Ospedale di Asola, al via i lavori di ristrutturazione

Sono state consegnate alla ditta appaltatrice le aree dell’Ospedale di Asola oggetto di ristrutturazione. I lavori avranno una durata di tre anni e interesseranno nella prima fase il Pronto Soccorso, il secondo piano (ex struttura di Medicina) e un’ala del primo piano (ex Endoscopia digestiva, ex struttura di Oculistica e relativa sala operatoria). Nella seconda parte, invece, l’intervento riguarderà l’ala del primo piano attualmente occupata dalla struttura di Ostetricia e Ginecologia e un’ala del piano terra.
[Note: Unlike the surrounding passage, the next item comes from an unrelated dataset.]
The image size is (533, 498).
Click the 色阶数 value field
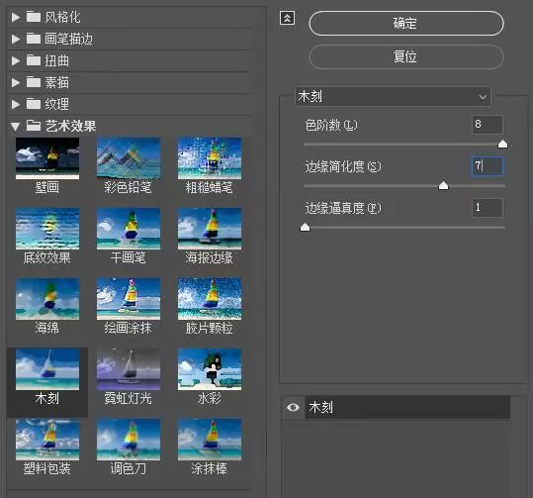click(x=488, y=125)
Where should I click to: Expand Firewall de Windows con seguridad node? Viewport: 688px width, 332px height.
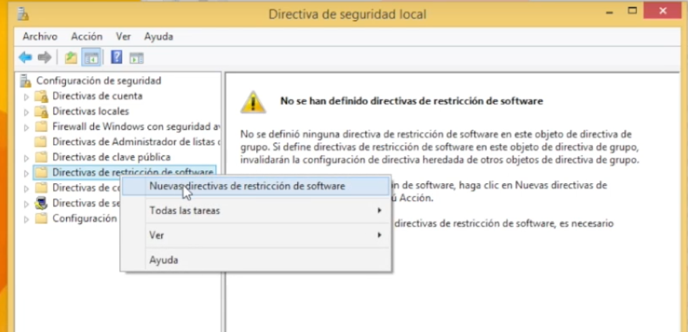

La ristrutturazione prevede un ampliamento per una migliore funzionalità del Pronto Soccorso con la creazione di una nuova camera calda destinata all’accesso delle ambulanze e dei pazienti in auto, una nuova astanteria, una nuova sala gessi e una nuova attesa pediatrica. Al primo piano, poi, sarà realizzato un moderno ed efficiente punto nascita con nuove sale parto, con possibilità di parto in acqua e stanze di degenza con “roaming in”, sala operatoria dedicata e nido. Al secondo piano è prevista la realizzazione di un moderno day surgery polifunzionale in cui chirurghi di diverse specialità effettueranno interventi di vario tipo con dimissione in giornata. Successivamente verranno realizzati, al primo piano, il nuovo Reparto di Ginecologia, e, al piano terra, il nuovo Reparto di Medicina.

L’avvio dei lavori ha comportato lo spostamento di diverse strutture. La struttura di Medicina attualmente si trova ubicata al primo piano nei locali dell’ex ortopedia adeguatamente rammodernati. L’Endoscopia digestiva è stata trasferita al piano terra in locali completamente ristrutturati. Gli ambulatori di oculistica, invece, sono temporaneamente riorganizzati in locali al piano terra. Per alcuni mesi l’accesso pedonale degli utenti al Pronto Soccorso avverrà attraverso un percorso e un ingresso adiacente a quello vecchio, oggetto dei lavori, mentre l’accesso degli utenti con le auto e delle ambulanze avverrà attraverso un ingresso appositamente predisposto nella zona posteriore del Pronto Soccorso. E’ evidente che sia i lavori che gli spostamenti dei reparti ed ambulatori potranno creare disagi dei quali l’Azienda Ospedaliera si scusa in anticipo e che si cercherà di limitare anche attraverso l’allestimento di un’apposita segnaletica per facilitare l’accessibilità degli utenti.